[Stored data]
Start of Block

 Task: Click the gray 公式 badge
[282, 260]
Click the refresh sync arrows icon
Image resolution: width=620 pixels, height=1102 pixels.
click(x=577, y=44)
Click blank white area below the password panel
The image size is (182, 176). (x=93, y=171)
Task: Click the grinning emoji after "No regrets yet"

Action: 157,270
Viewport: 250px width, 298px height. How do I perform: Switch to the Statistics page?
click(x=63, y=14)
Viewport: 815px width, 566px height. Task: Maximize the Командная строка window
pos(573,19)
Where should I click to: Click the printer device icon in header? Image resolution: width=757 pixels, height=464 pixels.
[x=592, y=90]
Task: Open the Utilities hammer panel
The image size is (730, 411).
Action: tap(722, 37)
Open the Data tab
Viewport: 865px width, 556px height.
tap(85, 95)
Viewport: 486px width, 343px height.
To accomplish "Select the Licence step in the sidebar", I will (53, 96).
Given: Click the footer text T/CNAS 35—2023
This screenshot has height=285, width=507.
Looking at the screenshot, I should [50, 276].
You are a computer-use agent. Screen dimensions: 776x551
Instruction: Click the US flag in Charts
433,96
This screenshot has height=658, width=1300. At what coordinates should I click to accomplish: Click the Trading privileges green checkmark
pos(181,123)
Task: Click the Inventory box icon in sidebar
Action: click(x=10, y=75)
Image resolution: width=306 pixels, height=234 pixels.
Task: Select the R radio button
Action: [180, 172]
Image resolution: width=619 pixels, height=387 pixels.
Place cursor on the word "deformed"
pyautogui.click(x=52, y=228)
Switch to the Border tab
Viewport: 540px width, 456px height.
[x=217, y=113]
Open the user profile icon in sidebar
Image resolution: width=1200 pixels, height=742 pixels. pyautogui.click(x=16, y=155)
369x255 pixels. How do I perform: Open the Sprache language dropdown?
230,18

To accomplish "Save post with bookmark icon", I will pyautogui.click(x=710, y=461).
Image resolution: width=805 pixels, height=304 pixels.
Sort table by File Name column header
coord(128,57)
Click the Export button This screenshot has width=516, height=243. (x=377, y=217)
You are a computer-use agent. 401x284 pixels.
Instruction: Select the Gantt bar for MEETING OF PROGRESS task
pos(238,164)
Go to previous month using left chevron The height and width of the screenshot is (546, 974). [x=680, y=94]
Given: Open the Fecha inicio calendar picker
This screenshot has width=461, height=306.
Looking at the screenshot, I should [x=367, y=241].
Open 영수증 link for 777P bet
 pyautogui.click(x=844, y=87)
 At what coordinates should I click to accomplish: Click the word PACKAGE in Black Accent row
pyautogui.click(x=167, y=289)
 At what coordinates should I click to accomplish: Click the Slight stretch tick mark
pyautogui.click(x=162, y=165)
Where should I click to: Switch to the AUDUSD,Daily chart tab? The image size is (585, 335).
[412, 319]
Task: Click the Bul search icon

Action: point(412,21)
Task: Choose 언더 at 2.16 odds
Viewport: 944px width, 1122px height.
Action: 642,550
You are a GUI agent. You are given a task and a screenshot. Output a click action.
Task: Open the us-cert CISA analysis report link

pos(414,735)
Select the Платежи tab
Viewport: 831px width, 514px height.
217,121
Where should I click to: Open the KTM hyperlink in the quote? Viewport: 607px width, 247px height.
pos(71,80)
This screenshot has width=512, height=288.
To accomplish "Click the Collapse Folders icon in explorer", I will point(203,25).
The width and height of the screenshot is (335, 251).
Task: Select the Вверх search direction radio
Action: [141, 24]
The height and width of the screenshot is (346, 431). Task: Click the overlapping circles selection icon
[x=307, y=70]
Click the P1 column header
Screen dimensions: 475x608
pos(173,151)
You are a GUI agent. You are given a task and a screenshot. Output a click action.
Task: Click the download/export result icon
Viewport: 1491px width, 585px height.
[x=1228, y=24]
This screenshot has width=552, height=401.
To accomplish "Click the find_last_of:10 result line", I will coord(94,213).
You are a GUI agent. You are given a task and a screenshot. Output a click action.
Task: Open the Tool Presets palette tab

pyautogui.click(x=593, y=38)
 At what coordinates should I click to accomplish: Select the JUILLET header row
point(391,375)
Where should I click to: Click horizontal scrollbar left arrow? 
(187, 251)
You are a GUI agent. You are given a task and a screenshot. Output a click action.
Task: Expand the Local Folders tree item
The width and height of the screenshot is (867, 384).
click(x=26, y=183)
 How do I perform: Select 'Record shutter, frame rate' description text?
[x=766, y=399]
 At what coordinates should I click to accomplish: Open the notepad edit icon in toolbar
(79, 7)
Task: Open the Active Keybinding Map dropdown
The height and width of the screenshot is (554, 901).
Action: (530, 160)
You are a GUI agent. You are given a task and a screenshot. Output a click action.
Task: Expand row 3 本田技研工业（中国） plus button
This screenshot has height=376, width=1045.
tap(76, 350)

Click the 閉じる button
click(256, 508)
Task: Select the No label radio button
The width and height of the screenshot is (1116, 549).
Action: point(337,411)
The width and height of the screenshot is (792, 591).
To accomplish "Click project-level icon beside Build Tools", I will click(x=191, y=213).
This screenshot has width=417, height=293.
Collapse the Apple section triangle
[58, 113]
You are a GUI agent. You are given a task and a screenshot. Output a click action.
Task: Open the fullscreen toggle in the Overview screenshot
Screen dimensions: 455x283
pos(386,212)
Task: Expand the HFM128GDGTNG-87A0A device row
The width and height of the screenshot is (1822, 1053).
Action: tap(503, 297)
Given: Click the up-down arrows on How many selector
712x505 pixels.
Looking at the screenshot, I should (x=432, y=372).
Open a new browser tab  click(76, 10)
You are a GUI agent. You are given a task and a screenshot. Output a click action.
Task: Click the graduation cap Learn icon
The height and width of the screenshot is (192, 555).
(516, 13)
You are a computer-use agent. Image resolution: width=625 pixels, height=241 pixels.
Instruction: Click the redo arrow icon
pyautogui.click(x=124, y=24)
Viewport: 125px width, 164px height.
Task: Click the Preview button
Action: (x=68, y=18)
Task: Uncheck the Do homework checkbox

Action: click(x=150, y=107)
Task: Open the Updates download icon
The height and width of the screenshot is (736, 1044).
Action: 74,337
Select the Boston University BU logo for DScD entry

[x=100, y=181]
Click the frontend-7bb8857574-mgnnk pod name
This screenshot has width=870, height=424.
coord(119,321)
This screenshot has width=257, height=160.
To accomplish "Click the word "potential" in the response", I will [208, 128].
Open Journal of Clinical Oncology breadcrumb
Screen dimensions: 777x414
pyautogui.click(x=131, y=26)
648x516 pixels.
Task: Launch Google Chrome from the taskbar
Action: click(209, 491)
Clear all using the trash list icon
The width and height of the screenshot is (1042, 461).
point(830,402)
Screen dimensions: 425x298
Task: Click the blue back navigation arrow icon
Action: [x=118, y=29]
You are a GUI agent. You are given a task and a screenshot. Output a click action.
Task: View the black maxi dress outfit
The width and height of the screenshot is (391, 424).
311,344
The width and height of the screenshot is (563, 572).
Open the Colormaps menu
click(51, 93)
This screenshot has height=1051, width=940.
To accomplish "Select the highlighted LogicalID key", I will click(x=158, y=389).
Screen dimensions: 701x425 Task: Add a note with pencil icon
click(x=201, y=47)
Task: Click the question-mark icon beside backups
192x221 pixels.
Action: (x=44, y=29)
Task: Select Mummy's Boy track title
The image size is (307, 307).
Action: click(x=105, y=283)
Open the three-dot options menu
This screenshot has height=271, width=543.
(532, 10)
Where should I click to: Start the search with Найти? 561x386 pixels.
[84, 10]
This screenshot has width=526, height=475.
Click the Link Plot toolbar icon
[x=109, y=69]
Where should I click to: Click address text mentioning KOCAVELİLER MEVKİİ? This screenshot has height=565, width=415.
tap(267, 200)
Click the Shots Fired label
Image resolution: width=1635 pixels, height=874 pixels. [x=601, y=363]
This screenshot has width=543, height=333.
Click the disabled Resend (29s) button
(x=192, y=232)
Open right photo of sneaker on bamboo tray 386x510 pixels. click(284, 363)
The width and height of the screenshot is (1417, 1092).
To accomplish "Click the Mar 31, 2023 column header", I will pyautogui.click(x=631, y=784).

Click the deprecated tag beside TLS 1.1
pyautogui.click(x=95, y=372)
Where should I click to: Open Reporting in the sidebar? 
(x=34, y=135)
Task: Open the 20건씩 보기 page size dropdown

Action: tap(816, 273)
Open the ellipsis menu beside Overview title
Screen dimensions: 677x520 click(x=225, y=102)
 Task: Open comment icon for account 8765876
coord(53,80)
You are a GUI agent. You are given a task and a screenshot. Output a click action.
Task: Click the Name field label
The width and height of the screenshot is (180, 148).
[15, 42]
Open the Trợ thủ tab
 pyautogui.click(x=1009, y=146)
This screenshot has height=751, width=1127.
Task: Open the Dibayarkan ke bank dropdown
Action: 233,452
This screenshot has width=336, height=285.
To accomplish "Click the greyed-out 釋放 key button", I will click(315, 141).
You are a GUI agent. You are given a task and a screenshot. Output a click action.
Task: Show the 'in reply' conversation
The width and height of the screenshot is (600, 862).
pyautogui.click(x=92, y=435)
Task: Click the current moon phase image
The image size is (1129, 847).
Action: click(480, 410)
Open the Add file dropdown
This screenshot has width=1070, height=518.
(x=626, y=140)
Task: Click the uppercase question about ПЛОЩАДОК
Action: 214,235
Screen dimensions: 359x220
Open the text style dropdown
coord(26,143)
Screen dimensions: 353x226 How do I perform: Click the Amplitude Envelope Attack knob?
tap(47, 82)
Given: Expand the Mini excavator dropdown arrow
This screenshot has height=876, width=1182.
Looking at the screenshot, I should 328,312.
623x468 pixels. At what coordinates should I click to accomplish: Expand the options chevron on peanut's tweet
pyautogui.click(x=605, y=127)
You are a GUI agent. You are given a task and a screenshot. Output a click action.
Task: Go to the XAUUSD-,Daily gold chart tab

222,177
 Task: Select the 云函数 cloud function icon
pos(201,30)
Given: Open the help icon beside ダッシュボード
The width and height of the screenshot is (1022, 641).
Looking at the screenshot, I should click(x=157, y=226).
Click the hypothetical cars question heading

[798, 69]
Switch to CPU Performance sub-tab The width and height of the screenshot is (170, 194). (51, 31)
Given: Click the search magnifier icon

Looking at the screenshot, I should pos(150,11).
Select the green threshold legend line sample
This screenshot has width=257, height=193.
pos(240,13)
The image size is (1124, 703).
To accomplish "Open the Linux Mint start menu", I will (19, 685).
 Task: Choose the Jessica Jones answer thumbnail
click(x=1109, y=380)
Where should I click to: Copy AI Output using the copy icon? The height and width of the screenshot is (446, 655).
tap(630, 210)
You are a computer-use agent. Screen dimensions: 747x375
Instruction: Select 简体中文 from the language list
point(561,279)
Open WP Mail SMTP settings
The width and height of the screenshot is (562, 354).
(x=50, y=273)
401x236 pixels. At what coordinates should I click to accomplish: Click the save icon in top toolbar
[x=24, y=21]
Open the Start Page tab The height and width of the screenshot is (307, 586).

End of Block

Task to carry out -> There is a run of lines above from the one with "Given: Click the search magnifier icon" to the one with "You are a computer-use agent. Screen dimensions: 747x375"; print exactly that run, both ends included, and nothing else.

Response to this exercise ->
Given: Click the search magnifier icon

Looking at the screenshot, I should pos(150,11).
Select the green threshold legend line sample
This screenshot has width=257, height=193.
pos(240,13)
The image size is (1124, 703).
To accomplish "Open the Linux Mint start menu", I will (19, 685).
 Task: Choose the Jessica Jones answer thumbnail
click(x=1109, y=380)
Where should I click to: Copy AI Output using the copy icon? The height and width of the screenshot is (446, 655).
tap(630, 210)
You are a computer-use agent. Screen dimensions: 747x375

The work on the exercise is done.